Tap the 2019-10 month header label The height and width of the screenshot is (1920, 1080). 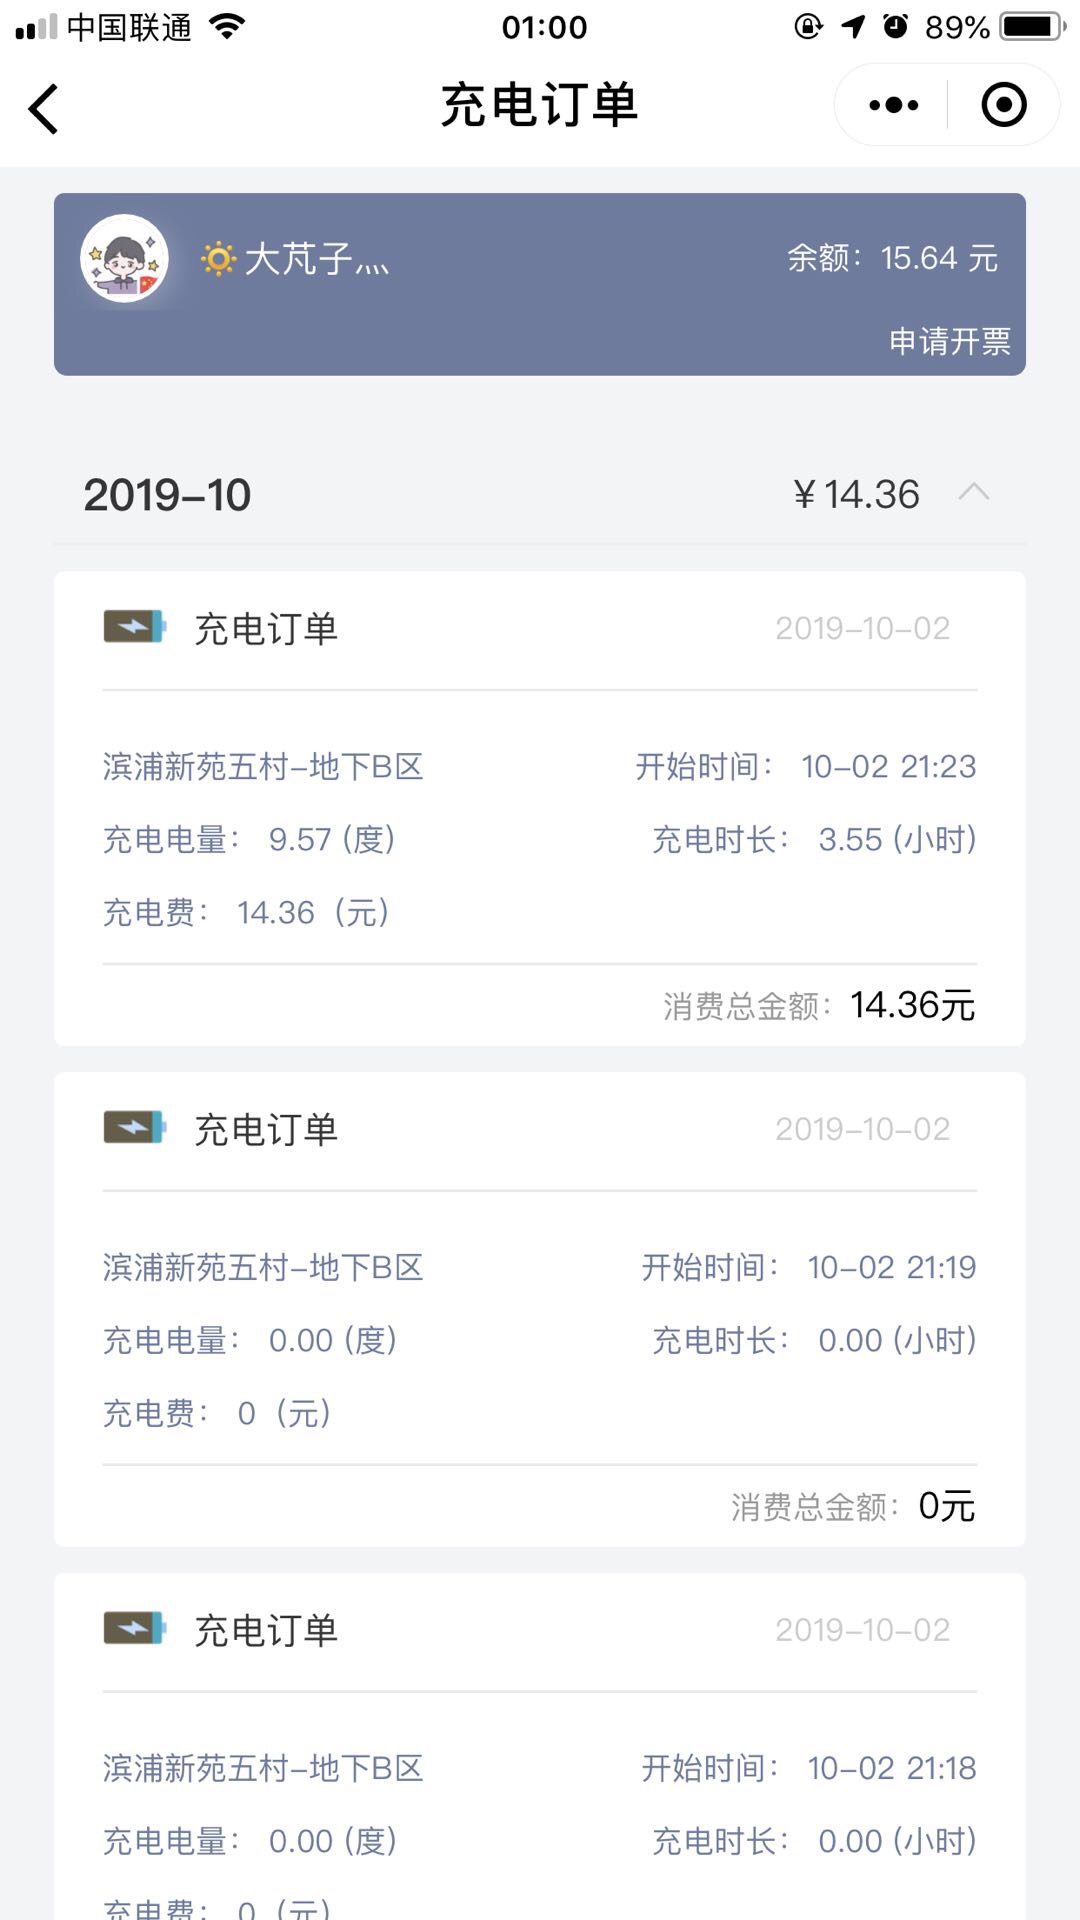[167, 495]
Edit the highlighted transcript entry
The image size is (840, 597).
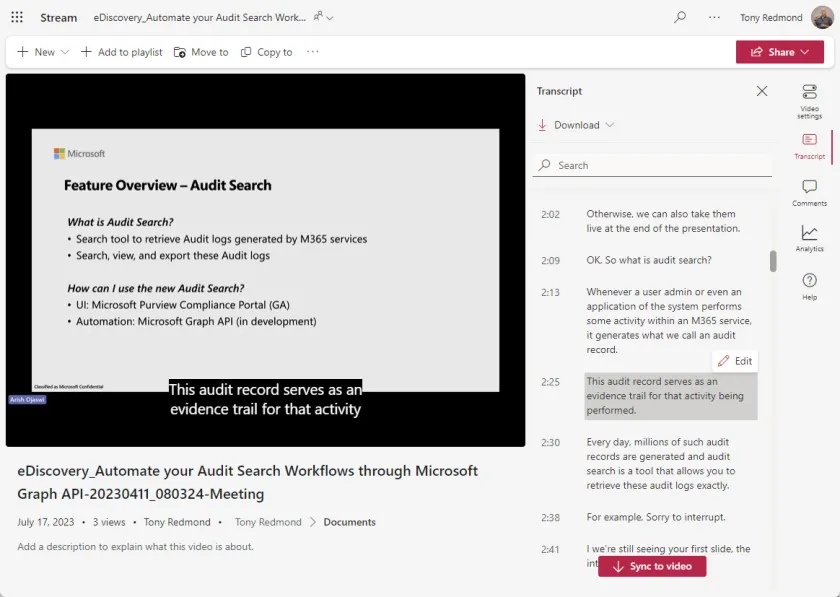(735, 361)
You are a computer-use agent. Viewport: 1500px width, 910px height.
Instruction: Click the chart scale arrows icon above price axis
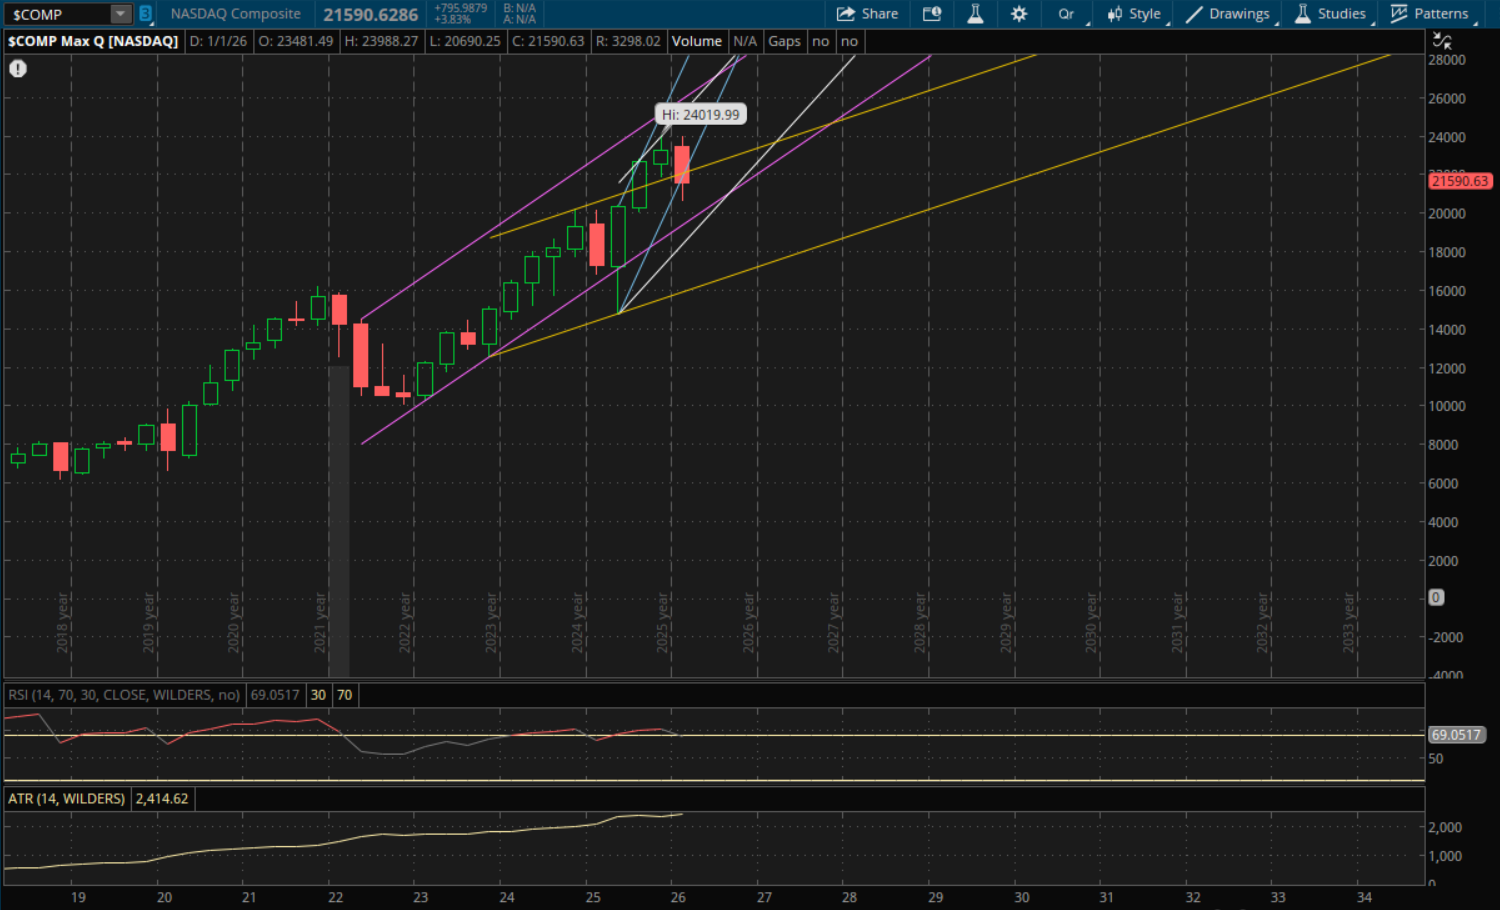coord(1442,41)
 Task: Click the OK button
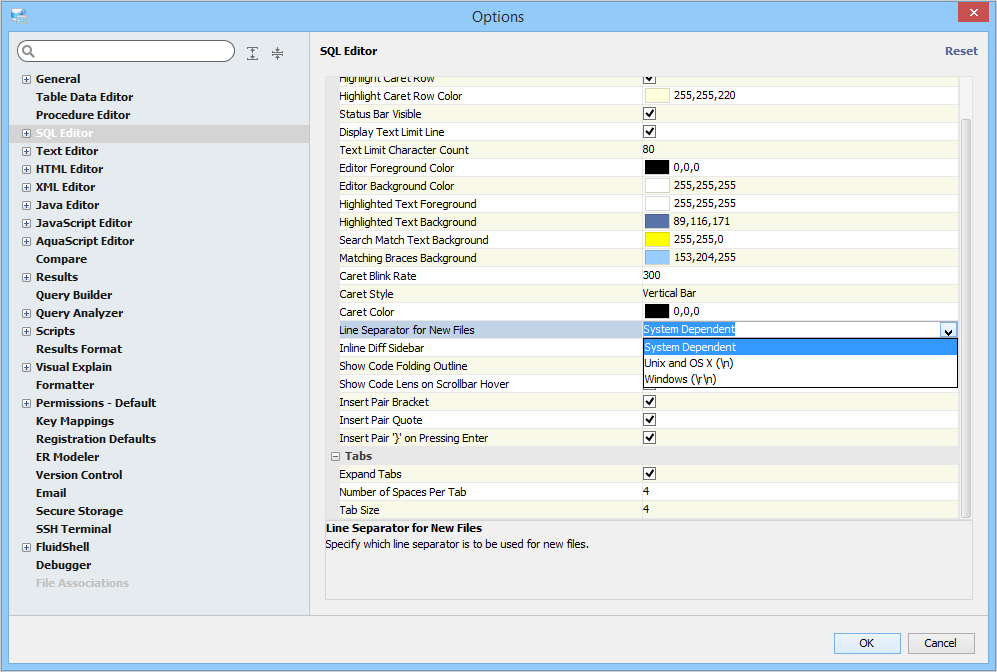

==============================

__Work required__
Write out, word for word, the lines running from the one containing "Instruction: Click the" to the end of the data above; the pictures are to be left out.

__Result of the task__
Instruction: Click the chart scale arrows icon above price axis
coord(1442,41)
 Task: Click the OK button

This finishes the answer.